PROBLEM STATEMENT:
Print the lines that run from the line with "Given: Click the magnifier" to the line with "is (1560, 2275).", keeping both end lines, exactly as they appear in the entries below, and nothing else.

GIVEN DATA:
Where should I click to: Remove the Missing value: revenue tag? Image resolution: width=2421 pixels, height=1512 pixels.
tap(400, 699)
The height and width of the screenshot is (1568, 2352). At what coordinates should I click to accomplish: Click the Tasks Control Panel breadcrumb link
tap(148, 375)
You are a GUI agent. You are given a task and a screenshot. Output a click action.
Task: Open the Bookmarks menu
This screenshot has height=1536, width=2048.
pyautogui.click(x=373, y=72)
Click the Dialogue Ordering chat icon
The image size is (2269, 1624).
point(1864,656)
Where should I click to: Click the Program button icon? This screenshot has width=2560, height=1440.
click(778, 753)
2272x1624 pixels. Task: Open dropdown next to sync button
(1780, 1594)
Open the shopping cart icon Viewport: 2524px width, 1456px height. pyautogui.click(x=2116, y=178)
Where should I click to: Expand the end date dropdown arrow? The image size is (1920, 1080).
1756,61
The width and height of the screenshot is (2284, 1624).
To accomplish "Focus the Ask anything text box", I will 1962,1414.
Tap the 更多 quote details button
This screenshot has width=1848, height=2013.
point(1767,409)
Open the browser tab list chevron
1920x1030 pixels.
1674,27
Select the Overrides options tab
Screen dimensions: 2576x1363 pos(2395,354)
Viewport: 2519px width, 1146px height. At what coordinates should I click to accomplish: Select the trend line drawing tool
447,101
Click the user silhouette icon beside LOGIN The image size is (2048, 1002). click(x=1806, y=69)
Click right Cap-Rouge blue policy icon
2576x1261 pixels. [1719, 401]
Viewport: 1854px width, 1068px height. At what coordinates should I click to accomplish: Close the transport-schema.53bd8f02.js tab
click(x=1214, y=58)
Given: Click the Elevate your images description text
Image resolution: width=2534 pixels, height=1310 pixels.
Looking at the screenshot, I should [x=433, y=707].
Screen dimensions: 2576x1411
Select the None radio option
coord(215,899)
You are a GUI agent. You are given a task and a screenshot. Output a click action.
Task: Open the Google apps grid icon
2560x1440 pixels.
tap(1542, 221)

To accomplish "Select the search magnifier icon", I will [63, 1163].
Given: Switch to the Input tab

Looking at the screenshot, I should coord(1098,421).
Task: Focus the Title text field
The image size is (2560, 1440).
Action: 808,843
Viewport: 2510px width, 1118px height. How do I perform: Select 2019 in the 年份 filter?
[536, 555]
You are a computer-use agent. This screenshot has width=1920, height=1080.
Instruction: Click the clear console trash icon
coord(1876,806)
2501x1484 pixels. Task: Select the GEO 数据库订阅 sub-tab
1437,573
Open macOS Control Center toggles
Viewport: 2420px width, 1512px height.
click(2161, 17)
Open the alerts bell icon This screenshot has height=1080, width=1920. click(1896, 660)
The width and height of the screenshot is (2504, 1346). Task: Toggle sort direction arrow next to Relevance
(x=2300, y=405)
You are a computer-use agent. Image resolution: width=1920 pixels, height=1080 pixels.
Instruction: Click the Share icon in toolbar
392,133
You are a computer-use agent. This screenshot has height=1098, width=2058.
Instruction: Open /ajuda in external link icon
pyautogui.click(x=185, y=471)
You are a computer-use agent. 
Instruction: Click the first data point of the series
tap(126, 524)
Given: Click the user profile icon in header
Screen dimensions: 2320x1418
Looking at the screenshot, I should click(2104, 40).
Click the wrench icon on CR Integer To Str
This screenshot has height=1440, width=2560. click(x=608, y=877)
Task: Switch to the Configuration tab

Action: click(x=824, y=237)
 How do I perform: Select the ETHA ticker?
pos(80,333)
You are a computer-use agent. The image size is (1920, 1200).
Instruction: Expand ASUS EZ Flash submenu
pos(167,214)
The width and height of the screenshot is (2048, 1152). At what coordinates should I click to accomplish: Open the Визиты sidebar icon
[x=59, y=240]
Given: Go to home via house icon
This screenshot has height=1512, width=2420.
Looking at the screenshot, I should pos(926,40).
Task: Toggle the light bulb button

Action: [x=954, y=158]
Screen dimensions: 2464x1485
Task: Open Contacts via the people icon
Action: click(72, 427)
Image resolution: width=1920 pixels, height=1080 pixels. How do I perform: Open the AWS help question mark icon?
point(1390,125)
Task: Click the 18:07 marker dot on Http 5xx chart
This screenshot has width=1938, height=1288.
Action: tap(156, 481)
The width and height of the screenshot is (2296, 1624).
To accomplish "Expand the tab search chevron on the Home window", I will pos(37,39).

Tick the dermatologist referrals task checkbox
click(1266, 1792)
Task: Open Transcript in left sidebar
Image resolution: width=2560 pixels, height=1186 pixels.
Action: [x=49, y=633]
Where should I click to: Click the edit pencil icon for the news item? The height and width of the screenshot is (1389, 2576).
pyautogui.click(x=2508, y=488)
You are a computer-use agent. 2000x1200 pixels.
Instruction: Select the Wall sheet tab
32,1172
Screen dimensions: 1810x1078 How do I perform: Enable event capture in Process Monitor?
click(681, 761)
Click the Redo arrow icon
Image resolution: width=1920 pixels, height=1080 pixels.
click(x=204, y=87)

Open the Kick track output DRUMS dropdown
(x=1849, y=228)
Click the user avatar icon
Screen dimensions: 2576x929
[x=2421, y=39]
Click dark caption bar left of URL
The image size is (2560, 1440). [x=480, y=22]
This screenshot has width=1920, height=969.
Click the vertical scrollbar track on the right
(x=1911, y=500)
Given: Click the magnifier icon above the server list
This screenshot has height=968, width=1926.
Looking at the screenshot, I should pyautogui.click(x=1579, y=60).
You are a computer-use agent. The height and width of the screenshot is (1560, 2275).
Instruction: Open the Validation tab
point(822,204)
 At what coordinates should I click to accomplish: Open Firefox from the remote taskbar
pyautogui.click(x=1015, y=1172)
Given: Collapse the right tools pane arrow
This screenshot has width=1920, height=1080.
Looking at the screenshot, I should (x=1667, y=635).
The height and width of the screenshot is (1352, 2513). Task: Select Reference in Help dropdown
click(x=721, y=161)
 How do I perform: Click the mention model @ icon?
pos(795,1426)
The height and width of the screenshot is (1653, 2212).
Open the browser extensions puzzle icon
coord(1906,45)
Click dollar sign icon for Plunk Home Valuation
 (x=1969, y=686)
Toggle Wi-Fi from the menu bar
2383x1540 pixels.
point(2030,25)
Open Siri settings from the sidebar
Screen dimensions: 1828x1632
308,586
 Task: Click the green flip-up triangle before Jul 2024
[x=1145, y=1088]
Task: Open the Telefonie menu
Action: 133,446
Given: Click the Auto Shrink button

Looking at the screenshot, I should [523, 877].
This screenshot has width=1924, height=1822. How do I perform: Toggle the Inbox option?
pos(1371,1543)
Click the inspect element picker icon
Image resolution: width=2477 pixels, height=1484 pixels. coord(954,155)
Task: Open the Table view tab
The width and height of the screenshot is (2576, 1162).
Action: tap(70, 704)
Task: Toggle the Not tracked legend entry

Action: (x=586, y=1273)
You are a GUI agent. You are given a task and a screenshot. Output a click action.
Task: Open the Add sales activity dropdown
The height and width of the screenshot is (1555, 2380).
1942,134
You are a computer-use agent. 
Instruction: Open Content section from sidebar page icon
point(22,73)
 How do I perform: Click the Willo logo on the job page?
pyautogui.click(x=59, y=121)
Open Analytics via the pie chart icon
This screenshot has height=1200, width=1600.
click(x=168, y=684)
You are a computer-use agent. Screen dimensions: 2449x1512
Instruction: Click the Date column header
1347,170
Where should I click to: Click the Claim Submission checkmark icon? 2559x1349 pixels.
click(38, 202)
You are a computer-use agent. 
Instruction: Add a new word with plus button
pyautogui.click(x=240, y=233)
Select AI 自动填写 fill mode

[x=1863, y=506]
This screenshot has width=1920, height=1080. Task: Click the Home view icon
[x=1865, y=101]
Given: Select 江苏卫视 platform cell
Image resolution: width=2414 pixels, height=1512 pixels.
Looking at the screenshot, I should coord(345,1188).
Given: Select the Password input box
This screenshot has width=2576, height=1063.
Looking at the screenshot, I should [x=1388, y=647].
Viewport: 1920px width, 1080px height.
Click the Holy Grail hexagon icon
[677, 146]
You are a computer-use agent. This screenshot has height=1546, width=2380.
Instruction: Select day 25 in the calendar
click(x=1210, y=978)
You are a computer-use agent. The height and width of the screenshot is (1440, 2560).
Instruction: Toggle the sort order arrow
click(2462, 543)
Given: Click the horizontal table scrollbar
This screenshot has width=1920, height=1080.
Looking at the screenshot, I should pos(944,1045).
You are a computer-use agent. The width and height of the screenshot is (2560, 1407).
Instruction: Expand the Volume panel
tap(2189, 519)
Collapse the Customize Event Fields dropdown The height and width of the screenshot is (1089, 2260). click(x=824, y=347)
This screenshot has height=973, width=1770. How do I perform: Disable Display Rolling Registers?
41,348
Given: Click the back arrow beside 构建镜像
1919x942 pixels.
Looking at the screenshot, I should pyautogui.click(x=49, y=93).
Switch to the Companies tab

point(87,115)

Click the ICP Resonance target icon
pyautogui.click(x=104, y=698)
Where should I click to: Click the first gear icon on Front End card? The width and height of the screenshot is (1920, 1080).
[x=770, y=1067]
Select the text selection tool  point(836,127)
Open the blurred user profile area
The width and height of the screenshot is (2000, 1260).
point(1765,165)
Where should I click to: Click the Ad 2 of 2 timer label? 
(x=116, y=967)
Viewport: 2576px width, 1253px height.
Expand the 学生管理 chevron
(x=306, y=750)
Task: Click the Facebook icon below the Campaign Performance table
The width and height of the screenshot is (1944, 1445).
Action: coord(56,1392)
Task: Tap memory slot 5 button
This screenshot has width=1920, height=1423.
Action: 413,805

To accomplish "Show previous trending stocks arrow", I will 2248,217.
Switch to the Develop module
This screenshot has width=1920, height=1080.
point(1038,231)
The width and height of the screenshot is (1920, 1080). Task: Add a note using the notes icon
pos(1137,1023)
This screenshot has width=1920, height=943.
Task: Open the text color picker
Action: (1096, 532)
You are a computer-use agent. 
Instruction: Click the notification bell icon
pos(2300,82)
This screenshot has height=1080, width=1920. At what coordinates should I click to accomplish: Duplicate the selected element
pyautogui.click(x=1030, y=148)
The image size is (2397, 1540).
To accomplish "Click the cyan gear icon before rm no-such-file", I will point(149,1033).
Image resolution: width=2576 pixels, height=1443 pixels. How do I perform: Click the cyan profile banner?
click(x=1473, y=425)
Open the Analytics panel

RESPONSE TO THIS TASK:
Given: Click the magnifier icon above the server list
This screenshot has height=968, width=1926.
Looking at the screenshot, I should pyautogui.click(x=1579, y=60).
You are a computer-use agent. The height and width of the screenshot is (1560, 2275).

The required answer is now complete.